Harris, Daisy - Mere Passion [Ocean Shifters 2] (Siren Publishing Classic)

Home > Fantasy > Harris, Daisy - Mere Passion [Ocean Shifters 2] (Siren Publishing Classic) > Page 16
Harris, Daisy - Mere Passion [Ocean Shifters 2] (Siren Publishing Classic) Page 16

by Неизвестный


  “No. No it wasn’t that…” She stroked his smooth dark skin, like she was calming him instead of herself. “That’s what so fucked up about the whole thing. They didn’t touch me. I was a royal, so I guess they were scared to actually hurt me. So instead they made me watch stuff.”

  Now that she’d started talking the words poured out like a verbal waterfall, as if with enough explanation she could make him understand. “It wasn’t even that horrible, the stuff they showed me- just crew members’ punishments and stuff like that. And…well, I guess this was the worst…this one guy would come down and jerked it in front of my cage. It’s stupid, I know! But I was only a kid.” She bit her lip, loathe to admit the truth. “I was scared.”

  She thought he’d laugh at her. The big drama of her life being nothing more than bullies frightening a little girl. Instead he nodded, never taking his eyes from hers.

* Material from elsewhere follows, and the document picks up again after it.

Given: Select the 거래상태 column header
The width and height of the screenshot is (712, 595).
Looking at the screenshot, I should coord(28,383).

  The dam burst, and suddenly she was talking and couldn’t seem to stop. “Everyone said I was so brave for escaping! But they didn’t understand. Every day I hoped and hoped my father would come, or maybe one of his soldiers. But they didn’t. The day I escaped, I was shaking so hard I could barely walk. They…they’d told me that they’d do all these things to me if I tried to get away.”

  She slowed, getting her breathing back under control. She felt her shoulders square and the line of her lips still quivered. “In the end, they relied on my fear to hold me. I guess that’s why they forgot to lock my cage one night.” She laughed. “I swear to the fucking gods, I was shaking like a leaf when I snuck off that boat. I thought it was a test, that maybe they were watching and would drag me back and…y’know…”

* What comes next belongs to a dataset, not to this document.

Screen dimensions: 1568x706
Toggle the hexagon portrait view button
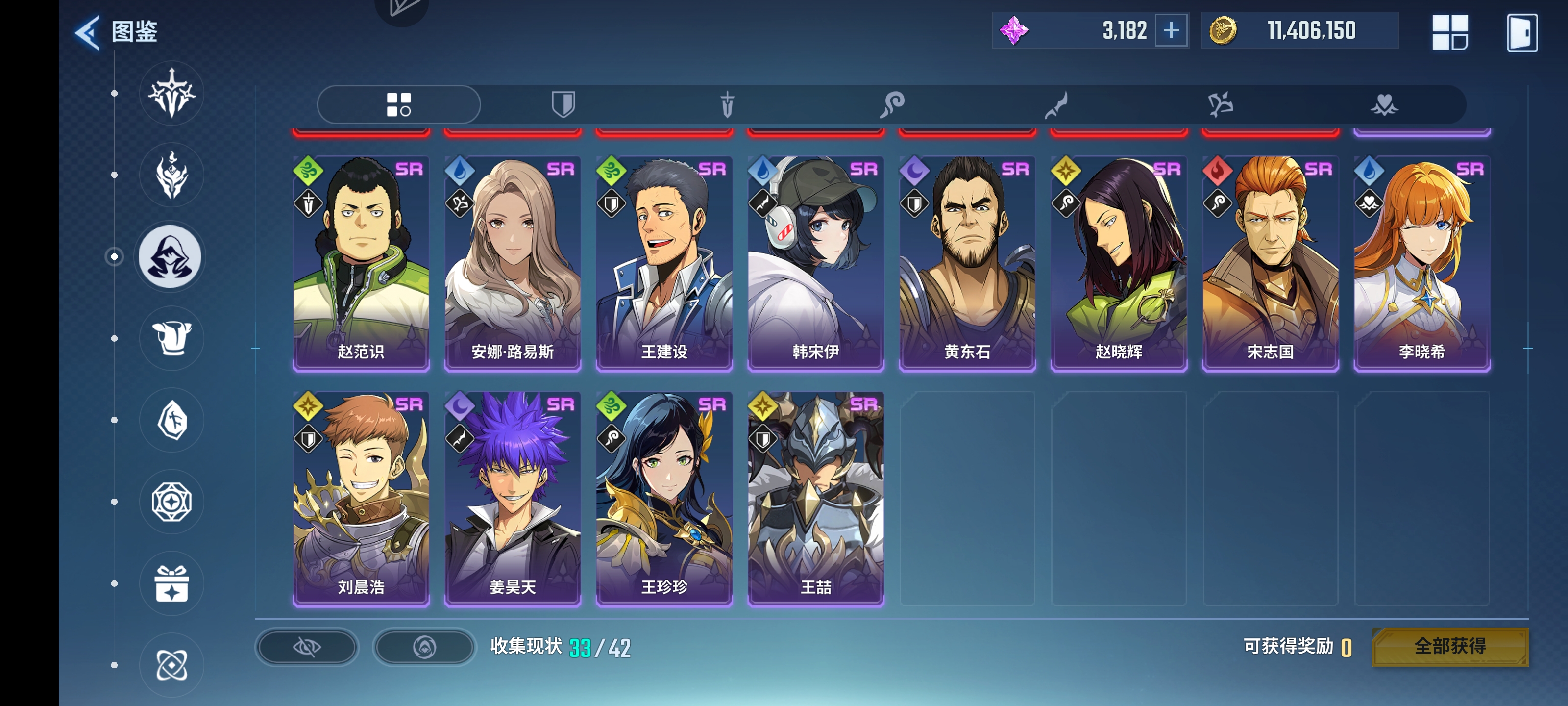(x=424, y=647)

  Kai cut in, stopping her ramble. “You were very brave. You acted despite your fear.” He held her against him, sniffing her neck, a move both familiar and comforting. Surprisingly, her guilt and embarrassment about the incident faded.

  He stroked her neck and pressed a kiss on her shoulder with smiling lips. “So—no head?”

  “No.” She smiled. “My father started that rumor. That way nobody tried to act all pitying toward me. That was one of the many reasons I loved him so much.”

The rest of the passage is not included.